▶ [YOUR TASK]: Please retype all the data below exactly, line for line.

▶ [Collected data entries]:

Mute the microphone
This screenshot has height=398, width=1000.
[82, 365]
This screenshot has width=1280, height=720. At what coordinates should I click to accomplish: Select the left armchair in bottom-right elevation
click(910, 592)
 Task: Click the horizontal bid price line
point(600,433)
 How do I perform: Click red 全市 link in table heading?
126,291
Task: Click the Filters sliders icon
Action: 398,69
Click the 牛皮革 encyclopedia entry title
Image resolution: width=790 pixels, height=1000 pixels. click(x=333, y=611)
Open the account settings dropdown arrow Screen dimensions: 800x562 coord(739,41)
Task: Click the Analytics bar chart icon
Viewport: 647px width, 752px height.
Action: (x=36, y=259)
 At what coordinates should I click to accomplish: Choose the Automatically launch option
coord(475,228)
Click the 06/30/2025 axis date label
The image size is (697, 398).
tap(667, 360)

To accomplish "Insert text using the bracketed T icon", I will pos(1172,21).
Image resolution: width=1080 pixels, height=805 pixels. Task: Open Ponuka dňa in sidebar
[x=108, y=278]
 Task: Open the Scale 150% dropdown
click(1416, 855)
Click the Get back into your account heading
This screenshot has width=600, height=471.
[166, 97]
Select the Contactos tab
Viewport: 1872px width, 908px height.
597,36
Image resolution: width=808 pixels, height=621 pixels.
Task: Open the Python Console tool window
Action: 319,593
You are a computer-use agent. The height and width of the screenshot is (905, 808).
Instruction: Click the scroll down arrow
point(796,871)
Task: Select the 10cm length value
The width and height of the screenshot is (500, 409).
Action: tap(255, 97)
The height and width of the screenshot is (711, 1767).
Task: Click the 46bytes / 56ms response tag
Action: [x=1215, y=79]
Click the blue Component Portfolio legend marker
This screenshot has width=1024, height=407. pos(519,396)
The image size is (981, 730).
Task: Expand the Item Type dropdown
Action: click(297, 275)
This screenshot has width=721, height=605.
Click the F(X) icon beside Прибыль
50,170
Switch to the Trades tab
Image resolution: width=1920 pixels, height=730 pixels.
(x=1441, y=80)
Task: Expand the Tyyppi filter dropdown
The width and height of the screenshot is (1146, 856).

▶ [EXPECTED ANSWER]:
Mute the microphone
This screenshot has height=398, width=1000.
[82, 365]
This screenshot has width=1280, height=720. At what coordinates should I click to accomplish: Select the left armchair in bottom-right elevation
click(910, 592)
 Task: Click the horizontal bid price line
point(600,433)
 How do I perform: Click red 全市 link in table heading?
126,291
Task: Click the Filters sliders icon
Action: 398,69
Click the 牛皮革 encyclopedia entry title
Image resolution: width=790 pixels, height=1000 pixels. click(x=333, y=611)
Open the account settings dropdown arrow Screen dimensions: 800x562 coord(739,41)
Task: Click the Analytics bar chart icon
Viewport: 647px width, 752px height.
Action: (x=36, y=259)
 At what coordinates should I click to accomplish: Choose the Automatically launch option
coord(475,228)
Click the 06/30/2025 axis date label
The image size is (697, 398).
tap(667, 360)

To accomplish "Insert text using the bracketed T icon", I will pos(1172,21).
Image resolution: width=1080 pixels, height=805 pixels. Task: Open Ponuka dňa in sidebar
[x=108, y=278]
 Task: Open the Scale 150% dropdown
click(1416, 855)
Click the Get back into your account heading
This screenshot has width=600, height=471.
[166, 97]
Select the Contactos tab
Viewport: 1872px width, 908px height.
597,36
Image resolution: width=808 pixels, height=621 pixels.
Task: Open the Python Console tool window
Action: 319,593
You are a computer-use agent. The height and width of the screenshot is (905, 808).
Instruction: Click the scroll down arrow
point(796,871)
Task: Select the 10cm length value
The width and height of the screenshot is (500, 409).
Action: tap(255, 97)
The height and width of the screenshot is (711, 1767).
Task: Click the 46bytes / 56ms response tag
Action: [x=1215, y=79]
Click the blue Component Portfolio legend marker
This screenshot has width=1024, height=407. pos(519,396)
The image size is (981, 730).
Task: Expand the Item Type dropdown
Action: click(297, 275)
This screenshot has width=721, height=605.
Click the F(X) icon beside Прибыль
50,170
Switch to the Trades tab
Image resolution: width=1920 pixels, height=730 pixels.
(x=1441, y=80)
Task: Expand the Tyyppi filter dropdown
The width and height of the screenshot is (1146, 856).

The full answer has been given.